Liberia and perhaps the world at large never knew much about the new Coronavirus until the international media started showing images of people dropping dead in the streets of China’s Wuhan City a fortnight ago. Although it’s been like a month, yet everyone remains confused, edgy and suspicious of one another. With rumors about the Coronavirus now crossing the boundaries of China into Europe and at least an isolated case in Africa, Liberians have become more jittery, with many making up their versions of how the Coronavirus has crept into our borders unnoticed. But as the Ministry of Health (MoH) and its major implementing partner, the National Public Health Institute in Liberia (NPHIL) state, Coronavirus is not in Liberia.
According to the latest message from the MoH and the NPHIL, coronavirus is NOT in Liberia and nobody is sick in Liberia as a result of coronavirus.
“Health workers are at the borders, airports and seaports to check people who are coming in our country from other countries. For more information call 4455,” the message from government’s health authorities stated.
MoH and NPHIL clarification comes against the backdrop of rumors engulfing Monrovia that there are some Chinese in Liberia currently quarantined at a special location on the Bushrod Island; while other information has it that people who have arrived in the country from other countries are being quarantined for a specified time at another location along the Roberts Field Highway.
The Coronaviruses (CoV) are a large family of viruses that cause illness ranging from the common cold to more severe diseases such as Middle East Respiratory Syndrome (MERS-CoV) and Severe Acute Respiratory Syndrome (SARS-CoV). A novel coronavirus (nCoV) is a new strain that has not been previously identified in humans.
Coronaviruses are zoonotic, meaning they are transmitted between animals and people. Detailed investigations found that SARS-CoV was transmitted from civet cats to humans and MERS-CoV from dromedary camels to humans. Several known coronaviruses are circulating in animals that have not yet infected humans.

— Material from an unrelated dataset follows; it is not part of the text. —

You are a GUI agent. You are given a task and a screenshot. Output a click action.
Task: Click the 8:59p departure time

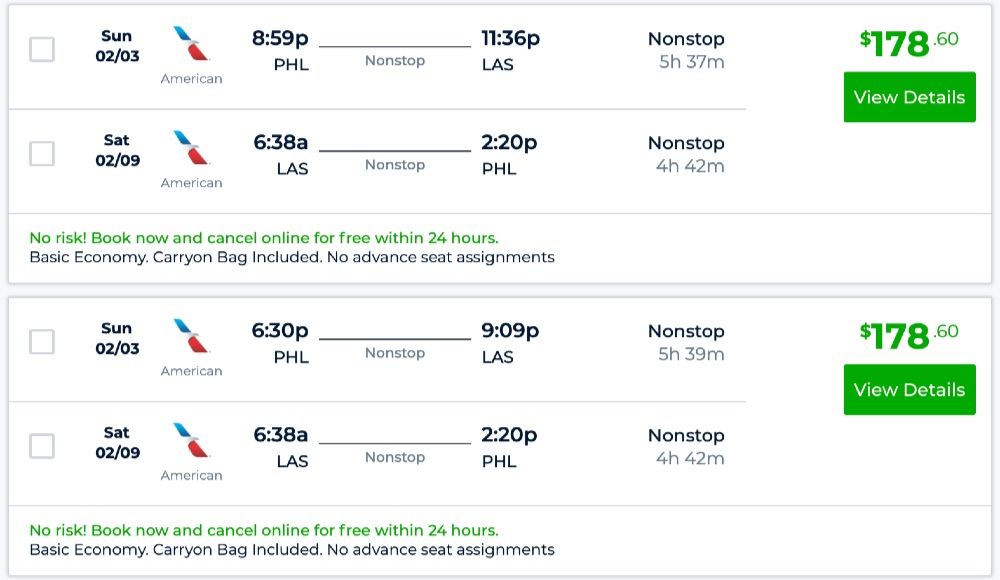[x=280, y=38]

Common signs of infection include respiratory symptoms, fever, cough, shortness of breath and breathing difficulties. In more severe cases, infection can cause pneumonia, severe acute respiratory syndrome, kidney failure and even death.
Standard recommendations to prevent infection spread include regular hand washing, covering mouth and nose when coughing and sneezing, thoroughly cooking meat and eggs. Avoid close contact with anyone showing symptoms of respiratory illness such as coughing and sneezing.